Be sure that the you've included the presets you're interested in using in the folder audio_synthesizer/synthesizer/presets/ and the weights you're interested in using in audio_synthesizer/weights/ prior to building the container to ensure they will be available at container runtime. Sample weights for the chemistry lecturer can be found on Google Drive here.
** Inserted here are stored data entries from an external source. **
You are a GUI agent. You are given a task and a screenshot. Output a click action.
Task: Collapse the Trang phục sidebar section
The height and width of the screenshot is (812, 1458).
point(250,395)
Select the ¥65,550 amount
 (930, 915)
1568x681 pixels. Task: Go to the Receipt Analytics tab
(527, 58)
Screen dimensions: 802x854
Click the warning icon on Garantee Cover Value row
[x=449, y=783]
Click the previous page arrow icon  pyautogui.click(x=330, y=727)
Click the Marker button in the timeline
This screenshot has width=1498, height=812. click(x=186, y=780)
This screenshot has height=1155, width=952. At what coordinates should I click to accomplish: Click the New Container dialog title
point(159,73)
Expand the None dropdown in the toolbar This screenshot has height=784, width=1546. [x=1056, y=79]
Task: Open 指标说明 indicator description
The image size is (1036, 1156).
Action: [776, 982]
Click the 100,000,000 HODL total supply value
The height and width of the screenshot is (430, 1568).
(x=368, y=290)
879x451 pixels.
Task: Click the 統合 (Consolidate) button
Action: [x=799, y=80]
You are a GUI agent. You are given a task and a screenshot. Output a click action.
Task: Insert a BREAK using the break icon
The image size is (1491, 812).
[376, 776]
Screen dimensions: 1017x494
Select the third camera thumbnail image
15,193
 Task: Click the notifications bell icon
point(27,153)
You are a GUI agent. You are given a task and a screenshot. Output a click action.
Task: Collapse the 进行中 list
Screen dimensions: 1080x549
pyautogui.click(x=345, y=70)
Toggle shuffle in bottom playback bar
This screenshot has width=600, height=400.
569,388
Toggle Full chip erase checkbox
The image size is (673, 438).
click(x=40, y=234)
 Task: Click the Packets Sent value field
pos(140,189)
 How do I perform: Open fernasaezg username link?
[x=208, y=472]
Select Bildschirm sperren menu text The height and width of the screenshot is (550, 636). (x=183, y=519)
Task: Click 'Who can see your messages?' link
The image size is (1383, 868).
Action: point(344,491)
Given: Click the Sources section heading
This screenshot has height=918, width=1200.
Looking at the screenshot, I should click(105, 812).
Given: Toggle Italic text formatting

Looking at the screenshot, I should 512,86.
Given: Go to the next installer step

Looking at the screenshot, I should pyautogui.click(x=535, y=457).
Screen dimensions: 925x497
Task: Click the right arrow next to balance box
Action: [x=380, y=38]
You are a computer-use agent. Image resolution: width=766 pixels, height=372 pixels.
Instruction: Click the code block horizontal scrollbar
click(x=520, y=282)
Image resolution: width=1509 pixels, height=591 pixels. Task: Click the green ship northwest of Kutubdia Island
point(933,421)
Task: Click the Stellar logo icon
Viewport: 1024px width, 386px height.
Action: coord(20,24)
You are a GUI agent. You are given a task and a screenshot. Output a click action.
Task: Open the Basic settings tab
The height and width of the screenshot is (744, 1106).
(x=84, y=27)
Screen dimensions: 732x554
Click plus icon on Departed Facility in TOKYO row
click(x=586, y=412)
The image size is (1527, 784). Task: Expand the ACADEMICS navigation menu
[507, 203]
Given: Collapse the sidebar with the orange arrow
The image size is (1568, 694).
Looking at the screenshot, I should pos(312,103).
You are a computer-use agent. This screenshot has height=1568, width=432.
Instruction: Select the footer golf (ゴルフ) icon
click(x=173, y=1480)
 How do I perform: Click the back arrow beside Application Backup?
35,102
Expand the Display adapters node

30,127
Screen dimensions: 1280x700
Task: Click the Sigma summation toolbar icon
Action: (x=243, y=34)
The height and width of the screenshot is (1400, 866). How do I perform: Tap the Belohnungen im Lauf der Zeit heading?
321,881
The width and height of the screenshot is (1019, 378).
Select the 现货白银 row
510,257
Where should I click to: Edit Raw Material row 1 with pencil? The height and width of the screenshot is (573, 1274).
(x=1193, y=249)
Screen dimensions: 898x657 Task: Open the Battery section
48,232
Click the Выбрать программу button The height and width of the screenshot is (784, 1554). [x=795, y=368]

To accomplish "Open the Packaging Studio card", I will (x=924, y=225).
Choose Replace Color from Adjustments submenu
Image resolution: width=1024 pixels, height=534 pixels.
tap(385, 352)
Presets for the chem lecturer are included in synthesizer/presets/chem.json An example of running the docker container with this sample chemistry lecturer can be run as follows:

> docker run -ti --name as1 -e HOST="10.0.0.47" -e CHECKPOINT="weights/chem/tacotron_model.ckpt-159000" -e PRESET="synthesizer/presets/chem.json" --privileged as_jlr

References & Licenses

Credits for the work done for synthesizing the audio samples from images of faces goes to the research project Lip2Wav linked here: https://github.com/Rudrabha/Lip2Wav

For licenses, citations, and acknowledgements, please refer to the links included below:

Runing the Audio Player

Running the Container

All necessary code for playing the synthesized speech/audio lives in audio_synthesizer/, including the Dockerfile used to construct this container.

> docker build -t ap_jlr -f Dockerfile.audioplayer .    # to build the image

# to start the docker container
> docker run -ti --name ap1 -e SUB_HOST="10.0.0.47" \
    --device /dev/snd --privileged \
    -e PULSE_SERVER=unix:${XDG_RUNTIME_DIR}/pulse/native \
    -v ${XDG_RUNTIME_DIR}/pulse/native:${XDG_RUNTIME_DIR}/pulse/native \
    -v ~/.config/pulse/cookie:/root/.config/pulse/cookie \
    --group-add $(getent group audio | cut -d: -f3) \
    ap_jlr

> docker container stop ap1 && docker container rm ap1   # to stop & remove container

Be sure that your Jetson TX2 device either has a speaker connected to it or has sound forwarding via a remote desktop software such as NoMachine to hear the audio playback. If at any point in time you have difficulties getting audio to play, be sure to leverage the alsa and pulseaudio libraries and try running aplay /usr/share/sounds/alsa/Front_Center.wav to help with troubelshooting.